Proses Sertifikasi Tambak Butuh Waktu 3 hingga 4 Tahun
TANJUNG SELOR, MK – Selain akan menerbitkan Instruksi Presiden (Inpres) untuk percepatan pembangunan Kota Baru Mandiri (KBM) Tanjung Selor, tindak lanjut lainnya dari kunjungan Presiden Joko Widodo ke Provinsi Kalimantan Utara (Kaltara) Oktober tahun lalu, adalah rencana sertifikasi lahan pertambakan di Kaltara.
Untuk diketahui, saat dalam perjalanan lewat udara dari Tarakan menuju Tanjung Selor, Presiden yang didampingi Gubernur Kaltara Dr H Irianto Lambrie, sempat memantau kawasan pertambakan di Kaltara yang begitu luas. Dalam kesempatan itu, Gubernur melaporkan langsung kepada Presiden, jika sebagian besar tambak di Kaltara belum memiliki sertifikat dan berada di kawasan kehutanan.
Presiden pun langsung merespons. Pada saat berada di Tanjung Selor, di sela-sela membagikan sertifikat masyarakat, presiden menginstruksikan kepada Menteri Agraria dan Tata Ruang/Kepala Badan Pertanahan (ATR/BPN) Sofyan Djalil yang saat itu hadir, untuk melakukan sertifikasi lahan tambak di Kaltara.
Menindaklanjuti instruksi tersebut, dalam rangka mempercepat sertifikasi lahan tambak, Gubernur telah memerintahkan jajarannya agar mempercepat pendataan lahan tambak yang ada di Kaltara. “Pemprov (Pemerintah Provinsi) Kaltara hanya membantu pendataan, berapa besaran atau luasan tambak, dan di mana lokasinya. Sementara yang berhak menerbitkan sertifikat adalah kementerin ATR atau BPN,” ungkap Irianto beberapa waktu lalu.

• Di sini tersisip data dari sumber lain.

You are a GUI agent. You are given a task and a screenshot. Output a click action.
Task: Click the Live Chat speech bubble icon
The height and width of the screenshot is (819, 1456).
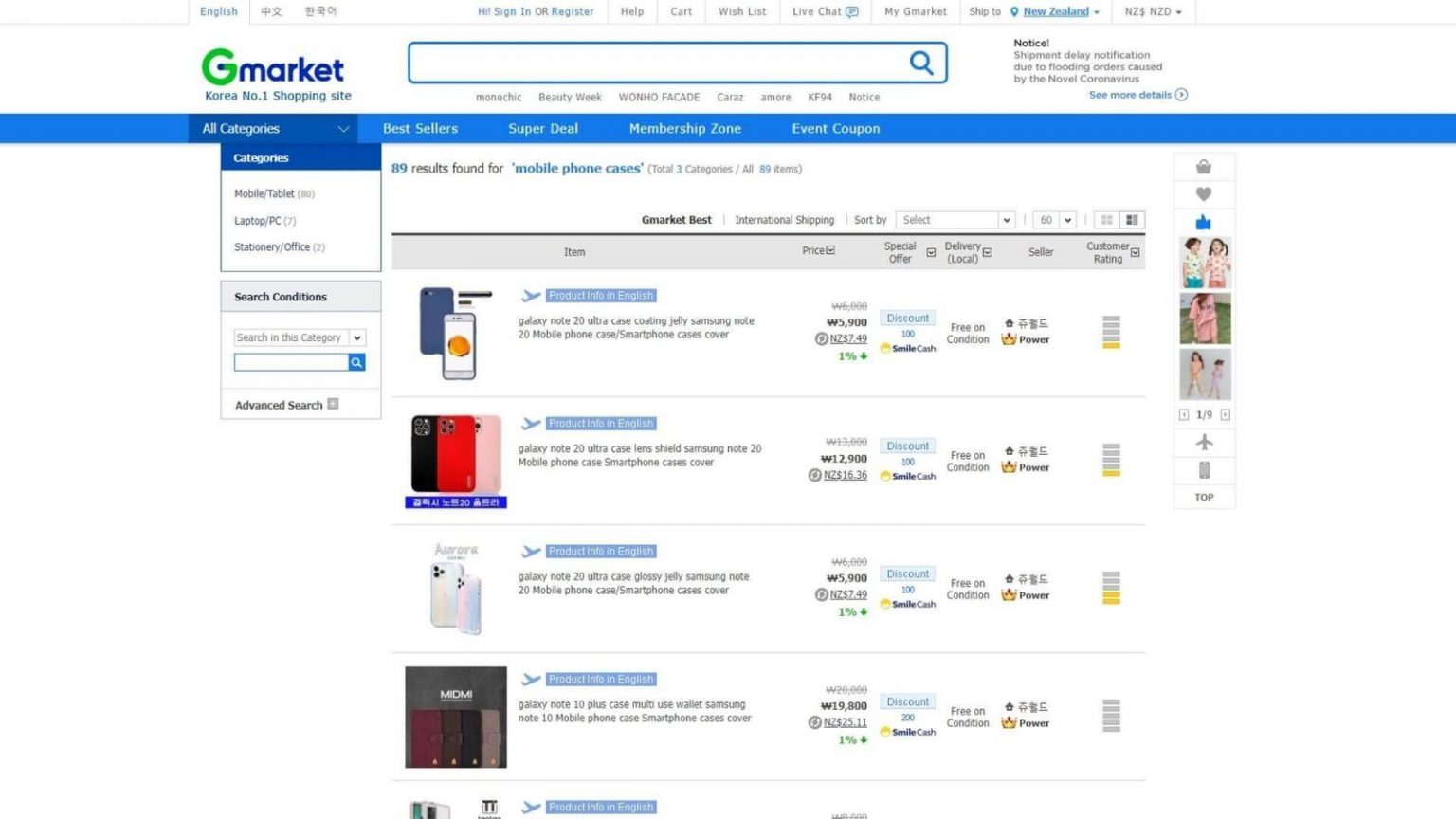point(852,11)
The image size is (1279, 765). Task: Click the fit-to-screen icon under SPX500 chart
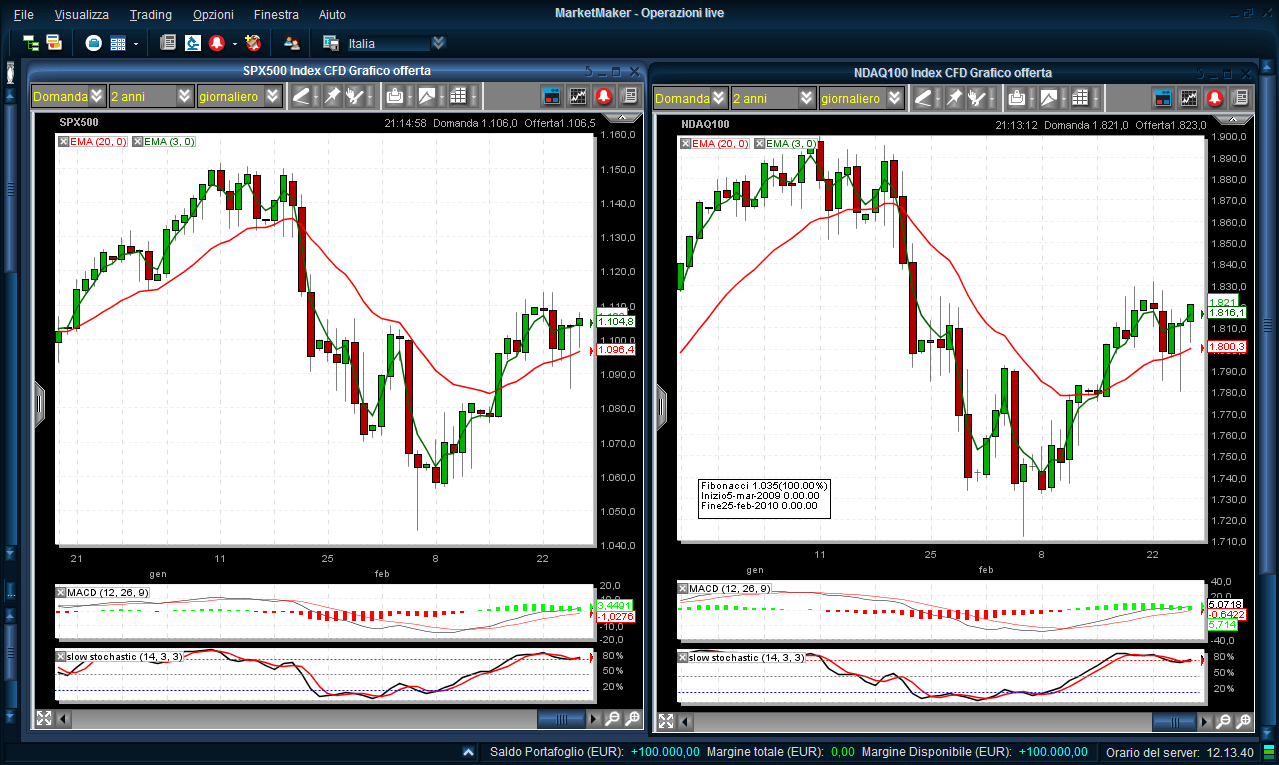point(44,718)
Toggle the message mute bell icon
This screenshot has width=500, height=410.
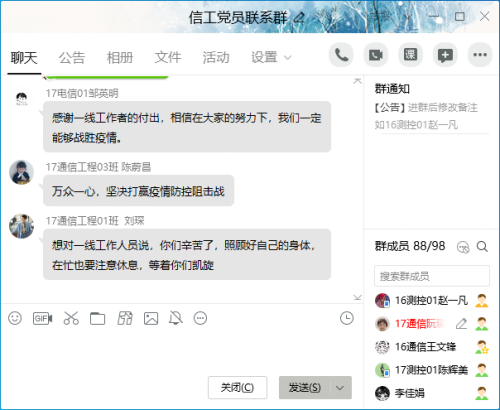[x=176, y=318]
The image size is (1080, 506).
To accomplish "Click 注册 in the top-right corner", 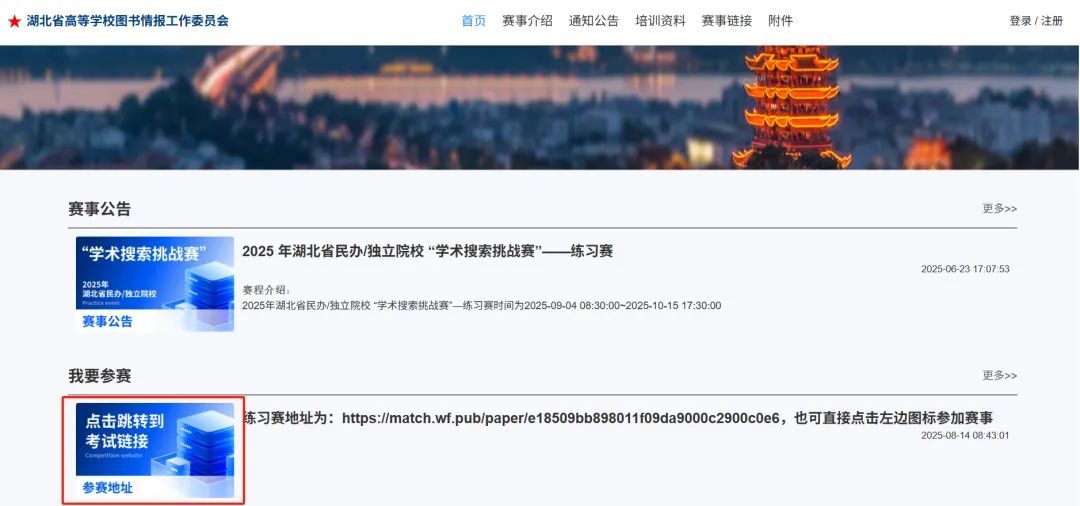I will point(1052,21).
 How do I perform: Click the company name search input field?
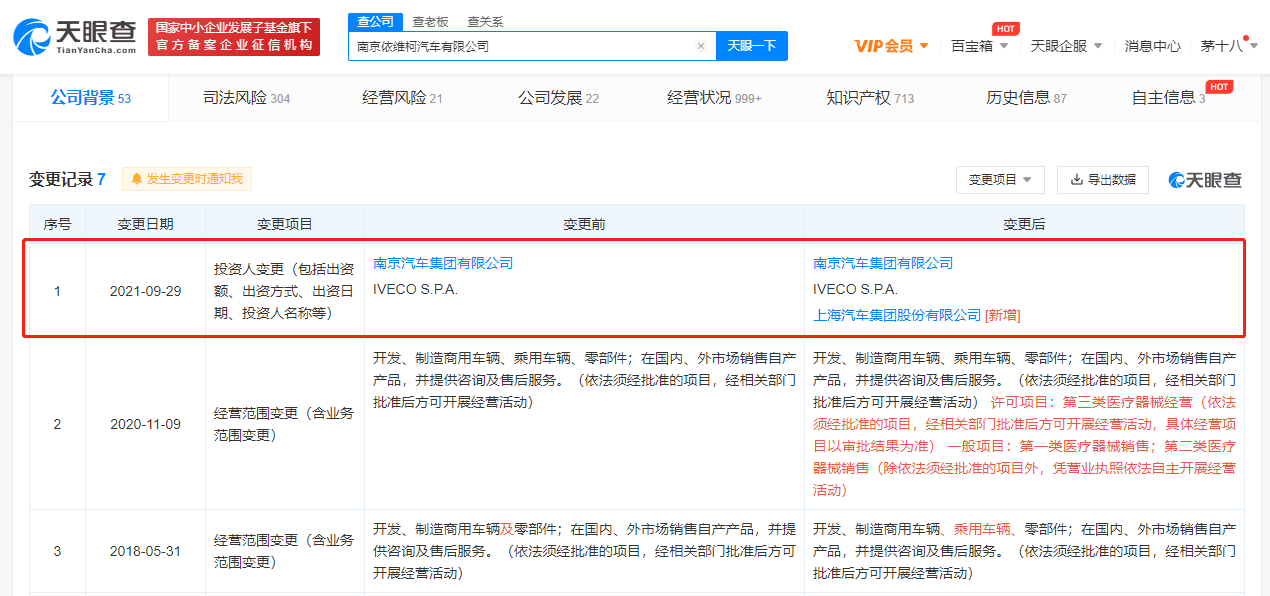click(x=520, y=46)
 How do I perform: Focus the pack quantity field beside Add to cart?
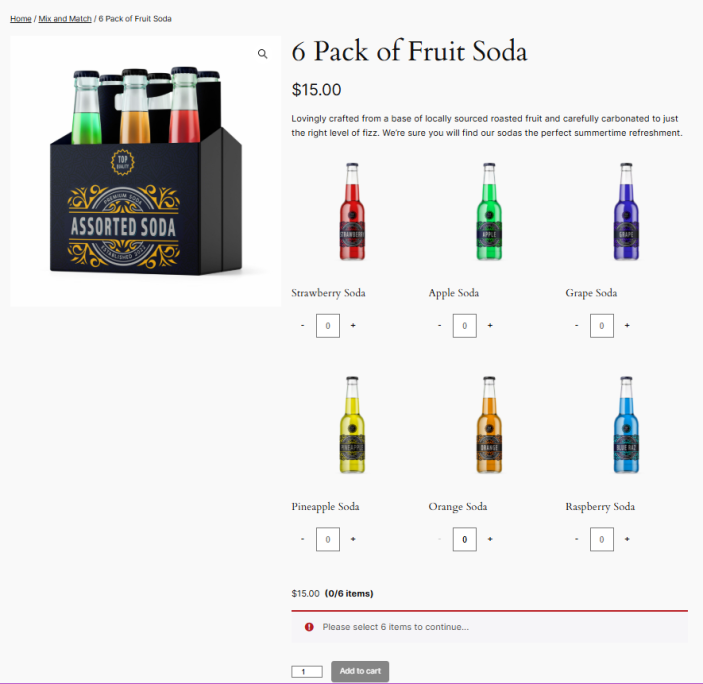click(x=307, y=671)
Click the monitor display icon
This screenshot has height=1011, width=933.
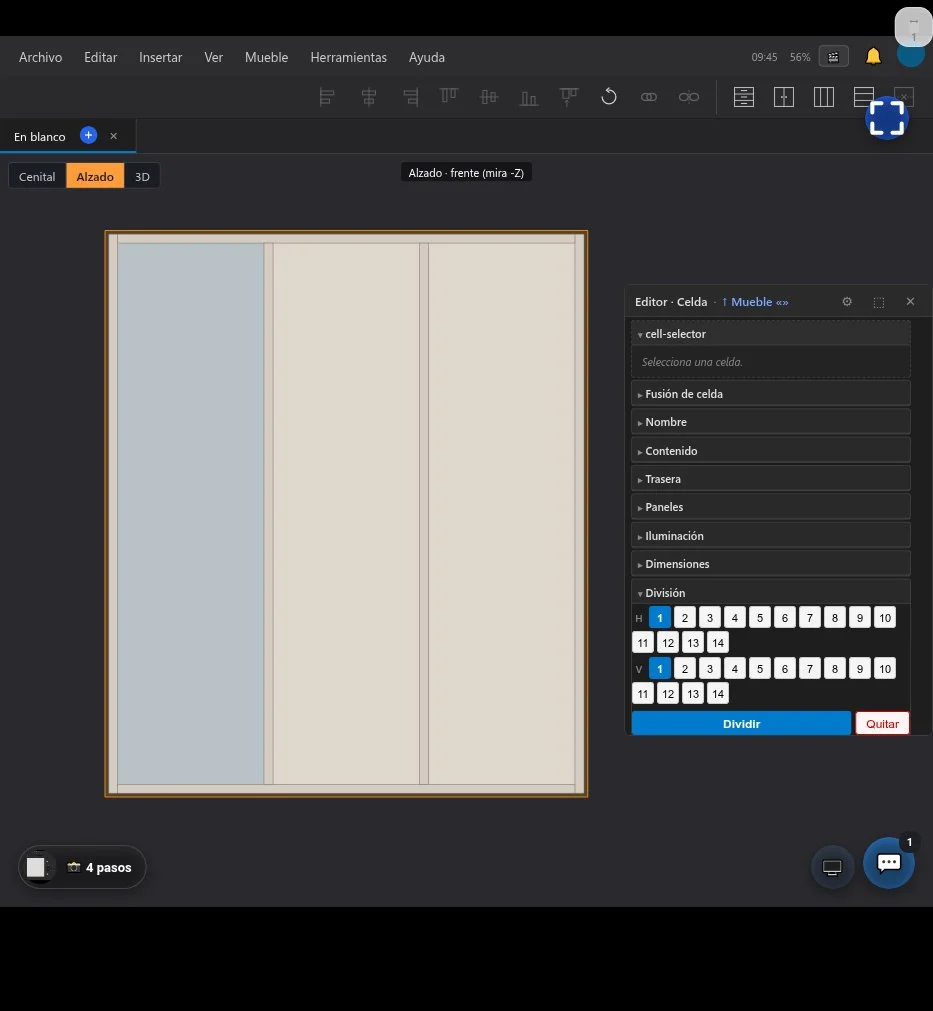click(x=832, y=867)
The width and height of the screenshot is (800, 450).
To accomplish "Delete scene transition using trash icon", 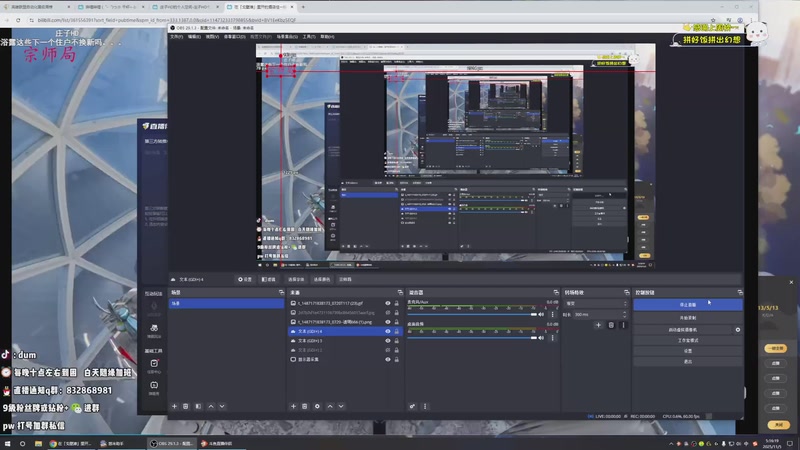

Untuk mempermudah pendataan, lanjutnya, Pemprov Kaltara tahun ini rencananya akan bekerja sama dengan akademisi untuk membuat peta dengan skala 1 banding 10.000 yang akan dipasang dilayar lebar.
Selain membuat peta, Pemprov melalui Organisasi Perangkat Daerah (OPD) terkaitnya, akan mengundang para petambak untuk dapat menunjukan lokasi tambaknya. Sehingga, dari situ dapat dipastikan letak dan luasannya. “Pembuatan peta ini akan dilakukan bertahap. Misalnya, tahap pertama di Bulungan dulu yang memiliki lahan tambak sekitar 80.000 hektare. Kemudian menyusul daerah lainnya. Seperti Nunukan, Tana Tidung, maupun Tarakan,” kata Irianto.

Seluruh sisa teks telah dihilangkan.